_What to produce_
The entries are to be output in full, word for word.

_Dataset records_
=== Section Start ===
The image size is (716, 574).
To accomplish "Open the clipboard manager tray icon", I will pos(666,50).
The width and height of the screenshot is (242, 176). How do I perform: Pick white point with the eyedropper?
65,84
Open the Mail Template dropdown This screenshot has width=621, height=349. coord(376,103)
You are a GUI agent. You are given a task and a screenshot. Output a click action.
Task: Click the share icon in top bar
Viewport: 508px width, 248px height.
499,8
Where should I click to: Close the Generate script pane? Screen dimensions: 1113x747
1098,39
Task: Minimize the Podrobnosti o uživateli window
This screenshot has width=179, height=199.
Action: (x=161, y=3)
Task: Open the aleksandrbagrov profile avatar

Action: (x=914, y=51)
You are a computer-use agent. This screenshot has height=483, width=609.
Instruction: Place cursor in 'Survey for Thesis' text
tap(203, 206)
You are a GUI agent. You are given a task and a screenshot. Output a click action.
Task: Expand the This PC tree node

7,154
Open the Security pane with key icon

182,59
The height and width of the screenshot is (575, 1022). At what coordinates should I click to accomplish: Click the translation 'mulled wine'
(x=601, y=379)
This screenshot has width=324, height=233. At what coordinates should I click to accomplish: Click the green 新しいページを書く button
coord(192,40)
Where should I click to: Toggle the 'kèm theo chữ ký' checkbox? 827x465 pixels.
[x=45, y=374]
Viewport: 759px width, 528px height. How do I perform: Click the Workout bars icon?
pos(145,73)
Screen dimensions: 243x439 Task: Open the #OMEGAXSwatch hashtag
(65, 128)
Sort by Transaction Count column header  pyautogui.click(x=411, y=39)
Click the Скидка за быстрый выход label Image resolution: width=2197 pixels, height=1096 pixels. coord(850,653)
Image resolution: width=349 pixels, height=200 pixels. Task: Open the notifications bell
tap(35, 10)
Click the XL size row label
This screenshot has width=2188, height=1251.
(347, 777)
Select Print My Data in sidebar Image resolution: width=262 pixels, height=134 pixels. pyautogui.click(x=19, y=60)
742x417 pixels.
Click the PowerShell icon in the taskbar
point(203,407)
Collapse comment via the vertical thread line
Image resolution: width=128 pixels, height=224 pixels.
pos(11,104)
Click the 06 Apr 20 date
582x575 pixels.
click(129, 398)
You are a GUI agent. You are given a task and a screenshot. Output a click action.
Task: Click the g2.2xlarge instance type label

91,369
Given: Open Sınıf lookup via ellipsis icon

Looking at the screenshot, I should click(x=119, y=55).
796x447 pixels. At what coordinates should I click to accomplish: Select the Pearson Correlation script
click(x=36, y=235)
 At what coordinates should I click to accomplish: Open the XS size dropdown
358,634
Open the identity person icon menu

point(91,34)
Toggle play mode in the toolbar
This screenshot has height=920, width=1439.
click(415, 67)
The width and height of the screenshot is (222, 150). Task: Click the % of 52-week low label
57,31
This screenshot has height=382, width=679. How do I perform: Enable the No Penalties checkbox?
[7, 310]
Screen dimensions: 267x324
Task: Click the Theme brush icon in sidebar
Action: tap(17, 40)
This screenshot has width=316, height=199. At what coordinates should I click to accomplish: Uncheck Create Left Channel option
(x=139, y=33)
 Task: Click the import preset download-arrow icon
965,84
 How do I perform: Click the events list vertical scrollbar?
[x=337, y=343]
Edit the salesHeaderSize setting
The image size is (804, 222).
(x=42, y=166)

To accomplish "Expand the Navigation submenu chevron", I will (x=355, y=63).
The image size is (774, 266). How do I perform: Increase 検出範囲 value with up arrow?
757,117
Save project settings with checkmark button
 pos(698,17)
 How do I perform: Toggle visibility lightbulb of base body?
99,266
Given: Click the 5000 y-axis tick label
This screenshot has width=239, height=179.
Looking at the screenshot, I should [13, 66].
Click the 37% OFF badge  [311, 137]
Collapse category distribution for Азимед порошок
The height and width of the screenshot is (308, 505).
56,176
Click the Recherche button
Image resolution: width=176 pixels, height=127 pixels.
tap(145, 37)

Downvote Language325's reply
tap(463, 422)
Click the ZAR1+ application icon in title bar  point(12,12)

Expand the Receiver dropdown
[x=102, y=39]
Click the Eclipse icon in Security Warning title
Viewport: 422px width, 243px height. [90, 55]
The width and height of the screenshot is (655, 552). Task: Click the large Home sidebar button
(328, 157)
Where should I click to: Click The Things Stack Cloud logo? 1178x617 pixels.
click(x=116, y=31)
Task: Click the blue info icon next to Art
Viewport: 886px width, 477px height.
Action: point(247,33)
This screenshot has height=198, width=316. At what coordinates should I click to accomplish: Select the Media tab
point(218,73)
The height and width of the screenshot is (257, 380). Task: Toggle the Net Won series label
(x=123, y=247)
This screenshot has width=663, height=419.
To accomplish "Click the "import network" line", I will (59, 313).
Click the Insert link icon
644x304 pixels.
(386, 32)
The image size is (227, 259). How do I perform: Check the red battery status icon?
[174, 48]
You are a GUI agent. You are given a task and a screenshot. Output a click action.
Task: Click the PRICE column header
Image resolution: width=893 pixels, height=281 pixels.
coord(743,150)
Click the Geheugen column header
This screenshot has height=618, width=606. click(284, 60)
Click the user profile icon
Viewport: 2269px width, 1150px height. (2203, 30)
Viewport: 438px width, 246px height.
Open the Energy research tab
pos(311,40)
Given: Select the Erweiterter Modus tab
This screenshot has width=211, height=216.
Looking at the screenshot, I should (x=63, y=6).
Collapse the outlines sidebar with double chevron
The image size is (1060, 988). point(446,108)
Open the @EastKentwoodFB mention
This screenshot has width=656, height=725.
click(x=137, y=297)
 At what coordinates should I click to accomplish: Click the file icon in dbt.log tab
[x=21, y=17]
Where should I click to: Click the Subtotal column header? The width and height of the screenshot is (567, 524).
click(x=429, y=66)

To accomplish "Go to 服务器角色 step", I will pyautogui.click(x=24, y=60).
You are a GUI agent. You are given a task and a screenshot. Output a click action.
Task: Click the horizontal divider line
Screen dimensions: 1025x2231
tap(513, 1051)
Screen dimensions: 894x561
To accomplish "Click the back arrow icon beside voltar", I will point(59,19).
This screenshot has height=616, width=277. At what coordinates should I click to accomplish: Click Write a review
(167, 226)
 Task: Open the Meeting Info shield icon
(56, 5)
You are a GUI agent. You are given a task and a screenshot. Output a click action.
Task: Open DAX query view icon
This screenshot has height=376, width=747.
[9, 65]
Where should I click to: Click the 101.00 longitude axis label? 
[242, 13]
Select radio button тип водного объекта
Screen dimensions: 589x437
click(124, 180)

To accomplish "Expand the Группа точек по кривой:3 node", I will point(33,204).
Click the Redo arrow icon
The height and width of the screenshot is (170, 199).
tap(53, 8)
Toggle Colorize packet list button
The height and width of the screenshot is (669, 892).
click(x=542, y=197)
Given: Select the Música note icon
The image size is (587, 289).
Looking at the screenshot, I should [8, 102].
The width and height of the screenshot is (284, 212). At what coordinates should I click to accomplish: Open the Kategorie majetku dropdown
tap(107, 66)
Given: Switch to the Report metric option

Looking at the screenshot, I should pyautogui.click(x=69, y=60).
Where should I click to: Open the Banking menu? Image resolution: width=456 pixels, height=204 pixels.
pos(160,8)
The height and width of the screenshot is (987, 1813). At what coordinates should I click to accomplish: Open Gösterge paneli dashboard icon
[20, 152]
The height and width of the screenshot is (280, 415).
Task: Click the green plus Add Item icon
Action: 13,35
=== Section End ===
_Result_
The image size is (716, 574).
To accomplish "Open the clipboard manager tray icon", I will pos(666,50).
The width and height of the screenshot is (242, 176). How do I perform: Pick white point with the eyedropper?
65,84
Open the Mail Template dropdown This screenshot has width=621, height=349. coord(376,103)
You are a GUI agent. You are given a task and a screenshot. Output a click action.
Task: Click the share icon in top bar
Viewport: 508px width, 248px height.
499,8
Where should I click to: Close the Generate script pane? Screen dimensions: 1113x747
1098,39
Task: Minimize the Podrobnosti o uživateli window
This screenshot has width=179, height=199.
Action: (x=161, y=3)
Task: Open the aleksandrbagrov profile avatar

Action: (x=914, y=51)
You are a computer-use agent. This screenshot has height=483, width=609.
Instruction: Place cursor in 'Survey for Thesis' text
tap(203, 206)
You are a GUI agent. You are given a task and a screenshot. Output a click action.
Task: Expand the This PC tree node

7,154
Open the Security pane with key icon

182,59
The height and width of the screenshot is (575, 1022). At what coordinates should I click to accomplish: Click the translation 'mulled wine'
(x=601, y=379)
This screenshot has width=324, height=233. At what coordinates should I click to accomplish: Click the green 新しいページを書く button
coord(192,40)
Where should I click to: Toggle the 'kèm theo chữ ký' checkbox? 827x465 pixels.
[x=45, y=374]
Viewport: 759px width, 528px height. How do I perform: Click the Workout bars icon?
pos(145,73)
Screen dimensions: 243x439 Task: Open the #OMEGAXSwatch hashtag
(65, 128)
Sort by Transaction Count column header  pyautogui.click(x=411, y=39)
Click the Скидка за быстрый выход label Image resolution: width=2197 pixels, height=1096 pixels. coord(850,653)
Image resolution: width=349 pixels, height=200 pixels. Task: Open the notifications bell
tap(35, 10)
Click the XL size row label
This screenshot has width=2188, height=1251.
(347, 777)
Select Print My Data in sidebar Image resolution: width=262 pixels, height=134 pixels. pyautogui.click(x=19, y=60)
742x417 pixels.
Click the PowerShell icon in the taskbar
point(203,407)
Collapse comment via the vertical thread line
Image resolution: width=128 pixels, height=224 pixels.
pos(11,104)
Click the 06 Apr 20 date
582x575 pixels.
click(129, 398)
You are a GUI agent. You are given a task and a screenshot. Output a click action.
Task: Click the g2.2xlarge instance type label

91,369
Given: Open Sınıf lookup via ellipsis icon

Looking at the screenshot, I should click(x=119, y=55).
796x447 pixels. At what coordinates should I click to accomplish: Select the Pearson Correlation script
click(x=36, y=235)
 At what coordinates should I click to accomplish: Open the XS size dropdown
358,634
Open the identity person icon menu

point(91,34)
Toggle play mode in the toolbar
This screenshot has height=920, width=1439.
click(415, 67)
The width and height of the screenshot is (222, 150). Task: Click the % of 52-week low label
57,31
This screenshot has height=382, width=679. How do I perform: Enable the No Penalties checkbox?
[7, 310]
Screen dimensions: 267x324
Task: Click the Theme brush icon in sidebar
Action: tap(17, 40)
This screenshot has width=316, height=199. At what coordinates should I click to accomplish: Uncheck Create Left Channel option
(x=139, y=33)
 Task: Click the import preset download-arrow icon
965,84
 How do I perform: Click the events list vertical scrollbar?
[x=337, y=343]
Edit the salesHeaderSize setting
The image size is (804, 222).
(x=42, y=166)

To accomplish "Expand the Navigation submenu chevron", I will (x=355, y=63).
The image size is (774, 266). How do I perform: Increase 検出範囲 value with up arrow?
757,117
Save project settings with checkmark button
 pos(698,17)
 How do I perform: Toggle visibility lightbulb of base body?
99,266
Given: Click the 5000 y-axis tick label
This screenshot has width=239, height=179.
Looking at the screenshot, I should [13, 66].
Click the 37% OFF badge  [311, 137]
Collapse category distribution for Азимед порошок
The height and width of the screenshot is (308, 505).
56,176
Click the Recherche button
Image resolution: width=176 pixels, height=127 pixels.
tap(145, 37)

Downvote Language325's reply
tap(463, 422)
Click the ZAR1+ application icon in title bar  point(12,12)

Expand the Receiver dropdown
[x=102, y=39]
Click the Eclipse icon in Security Warning title
Viewport: 422px width, 243px height. [90, 55]
The width and height of the screenshot is (655, 552). Task: Click the large Home sidebar button
(328, 157)
Where should I click to: Click The Things Stack Cloud logo? 1178x617 pixels.
click(x=116, y=31)
Task: Click the blue info icon next to Art
Viewport: 886px width, 477px height.
Action: point(247,33)
This screenshot has height=198, width=316. At what coordinates should I click to accomplish: Select the Media tab
point(218,73)
The height and width of the screenshot is (257, 380). Task: Toggle the Net Won series label
(x=123, y=247)
This screenshot has width=663, height=419.
To accomplish "Click the "import network" line", I will (59, 313).
Click the Insert link icon
644x304 pixels.
(386, 32)
The image size is (227, 259). How do I perform: Check the red battery status icon?
[174, 48]
You are a GUI agent. You are given a task and a screenshot. Output a click action.
Task: Click the PRICE column header
Image resolution: width=893 pixels, height=281 pixels.
coord(743,150)
Click the Geheugen column header
This screenshot has height=618, width=606. click(284, 60)
Click the user profile icon
Viewport: 2269px width, 1150px height. (2203, 30)
Viewport: 438px width, 246px height.
Open the Energy research tab
pos(311,40)
Given: Select the Erweiterter Modus tab
This screenshot has width=211, height=216.
Looking at the screenshot, I should (x=63, y=6).
Collapse the outlines sidebar with double chevron
The image size is (1060, 988). point(446,108)
Open the @EastKentwoodFB mention
This screenshot has width=656, height=725.
click(x=137, y=297)
 At what coordinates should I click to accomplish: Click the file icon in dbt.log tab
[x=21, y=17]
Where should I click to: Click the Subtotal column header? The width and height of the screenshot is (567, 524).
click(x=429, y=66)

To accomplish "Go to 服务器角色 step", I will pyautogui.click(x=24, y=60).
You are a GUI agent. You are given a task and a screenshot. Output a click action.
Task: Click the horizontal divider line
Screen dimensions: 1025x2231
tap(513, 1051)
Screen dimensions: 894x561
To accomplish "Click the back arrow icon beside voltar", I will point(59,19).
This screenshot has height=616, width=277. At what coordinates should I click to accomplish: Click Write a review
(167, 226)
 Task: Open the Meeting Info shield icon
(56, 5)
You are a GUI agent. You are given a task and a screenshot. Output a click action.
Task: Open DAX query view icon
This screenshot has height=376, width=747.
[9, 65]
Where should I click to: Click the 101.00 longitude axis label? 
[242, 13]
Select radio button тип водного объекта
Screen dimensions: 589x437
click(124, 180)

To accomplish "Expand the Группа точек по кривой:3 node", I will point(33,204).
Click the Redo arrow icon
The height and width of the screenshot is (170, 199).
tap(53, 8)
Toggle Colorize packet list button
The height and width of the screenshot is (669, 892).
click(x=542, y=197)
Given: Select the Música note icon
The image size is (587, 289).
Looking at the screenshot, I should [8, 102].
The width and height of the screenshot is (284, 212). At what coordinates should I click to accomplish: Open the Kategorie majetku dropdown
tap(107, 66)
Given: Switch to the Report metric option

Looking at the screenshot, I should pyautogui.click(x=69, y=60).
Where should I click to: Open the Banking menu? Image resolution: width=456 pixels, height=204 pixels.
pos(160,8)
The height and width of the screenshot is (987, 1813). At what coordinates should I click to accomplish: Open Gösterge paneli dashboard icon
[20, 152]
The height and width of the screenshot is (280, 415).
Task: Click the green plus Add Item icon
Action: 13,35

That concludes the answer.